Days later, in the early hours of January 3, 2020, the commander of Iran’s Quds Force, Qasem Soleimani, arrived in Baghdad to meet with Saudi Arabian officials as part of ongoing peace talks between the two Middle Eastern rivals. The Israeli government was not happy about the talks as, at the time, it was working to improve its own relations with Saudi Arabia in an attempt to turn it against Iran.

And so, according to the head of Israel’s Military Intelligence Directorate at the time, as Soleimani arrived at the Baghdad airport, the Israeli government told the Trump administration that the Iranian general posed an “immediate threat” to American soldiers and diplomats. Minutes later, on President Donald Trump’s orders, a US Reaper drone fired several missiles at Soleimani’s convoy as it left the airport. The Iranian general was killed, along with an Iraqi Popular Mobilization Force commander and eight other people.

Iraqi protesters immediately took to the streets, stepping up their demand for US troops to leave. In Iran, supporters of the regime called on their government to take revenge. Trump quickly warned that if Iran struck any American or American asset, he would launch strikes on fifty-two heritage sites “important to Iran and Iranian culture.”

At the time, it felt almost inevitable that war between the US and Iran would break out. The Iranian regime faced intense internal and external pressure to respond militarily to the assassination of Soleimani. And Trump was explicit that if they even so much as broke a pencil on an American base, he would launch missiles into Iran.

So, what happened? Something remarkably similar to what happened this past weekend.

On the night of Tuesday, January 7, 2020, Iran notified US officials that they were about to launch missiles at two bases in Iraq housing US troops. Hours later, videos were published showing a barrage of surface-to-surface ballistic missiles being fired from Iran.

Thanks to the advance warning, thousands of American troops were able to evacuate. But even those who remained fared relatively well as the missiles slammed into empty corners of the two targeted bases. A number of US troops suffered concussions and other brain injuries from the nearby blasts, but no one was killed or maimed in the attack.

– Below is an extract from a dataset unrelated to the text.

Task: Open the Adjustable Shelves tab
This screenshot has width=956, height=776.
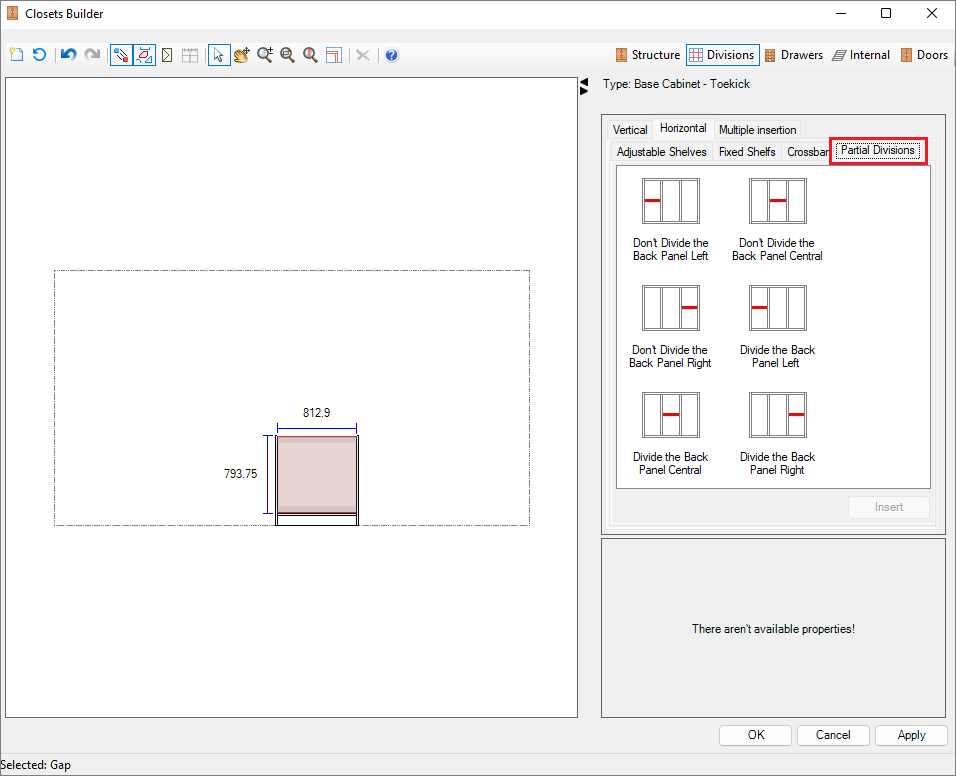Action: click(661, 152)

Thankfully, Trump and his administration recognized the Iranian strike for what it was—an opportunity to de-escalate. The attack was a show of force strong enough to demonstrate that Iran could exert serious damage on American forces in the region. But it was also deliberately limited enough to allow the US to halt escalations without losing face. Trump took that opportunity. He did not order the strike he had threatened on Iran, and while relations between the countries remained tense, war was avoided.

Details are still coming out about Iran’s missile and drone attack on Israel early Sunday. But from what we know so far, Israel had hours of advance warning after Iran launched its drones from Yemen, Iraq, and Iran. The drones and missiles had to travel through Jordan, where American and Jordanian forces were able to get a head start intercepting and downing them before they even reached Israel. And the Iranians kept the beacon lights on their drones illuminated, making them easy targets for antiair systems.

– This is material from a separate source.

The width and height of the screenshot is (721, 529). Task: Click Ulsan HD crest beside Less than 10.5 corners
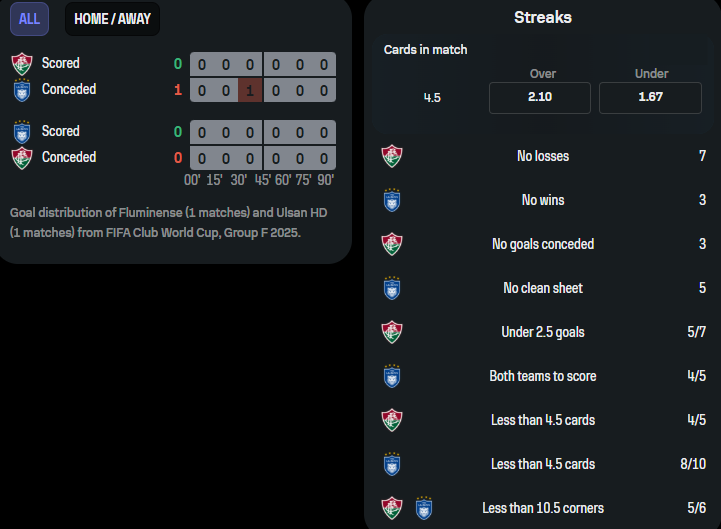pyautogui.click(x=423, y=508)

That’s not to suggest that the attack was some sort of sham. The missile defense against this one attack reportedly cost Israel over a billion dollars. And, again, it appears that some Iranian missiles successfully struck Israel’s Nevatim Airbase in the Negev Desert, where Iran claims the strike on its consulate originated.

But the fact that no Israelis were killed, including at Nevatim, means that the Israelis and their backers in Washington have a sincere opportunity to halt this cycle of escalation and avoid an all-out regional war. As expected, hard-liners in both governments are calling to forgo this opportunity and to instead escalate things further with more retaliatory strikes on Iran. But if Joe Biden truly cares about the well-being of Americans, Israelis, and Palestinians—as he claims to—he should follow Trump’s lead, avoid a further escalation, and use all the leverage he has with Israel’s government to ensure they do the same. There may not be another opportunity.